I have vivid memories of our initial freshman football meeting my first week in Cambridge, Massachusetts in 1973. There were one hundred of us that day. We were all trying to be friendly, yet also trying to look big and fast. Only Tom Winn looked fast and nobody really looked big. I didn’t know that, despite the competition, many of these guys would end up being life-long friends. I immediately had one hundred buddies. That helps when you’re eighteen and you’ve been transported from suburban Philadelphia to a room overlooking Harvard Square. A band of Hare Krishna, playing and chanting under my window all year long, defined the culture shock.
I was fortunate to have played on Harvard teams that competed every year for the Ivy championship. I was surrounded by talented athletes and coached by a great staff led by head coach Joe Restic and assistant coach Larry Glueck. I was a very small part of an excellent team that beat Yale for the championship in 1975 in front of 60,000 people at the Yale Bowl. Mike Lynch drilled the game-winning field goal from 26 yards. It would have been good from 27.
Football starts in August with grueling two-a-day practice sessions. We had only a nine-game schedule. Since out team was a contender it really came down to two or three big games. The intensity of those games was incredible. Win or lose, the struggle and the competition tested one’s resolve and will. I was fortunate to have had coaches and teammates to show me the way. We won some and we lost some, but we always supported one another regardless of individual effort and results.
Returning to the banquet room at the Back Bay Harvard Club will invoke special memories. I will never forget the Monday after the 1975 Yale game. I had been elected by my teammates to be the captain my senior year. My father, who along with my mother rarely missed any games, flew up from Philadelphia to join us that night. It was a great celebration and it felt good to enjoy it with my friends, teammates, and family.

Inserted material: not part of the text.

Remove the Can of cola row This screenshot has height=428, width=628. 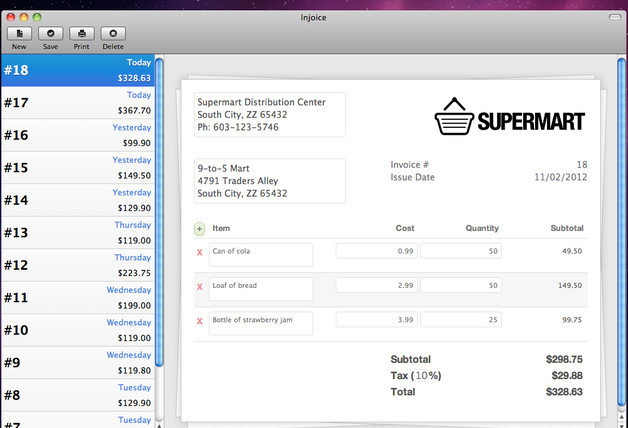[200, 252]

My four-year stay at Harvard was a great college experience. When I arrived in 1973, I wouldn’t have dared to dream that my football career would be so rewarding. I want to thank my family, teammates, coaches, and administrators for their support. I congratulate Harvard University for continuing to allow young men and women to participate in intercollegiate athletics in a competitive environment that epitomizes the student-athlete experience.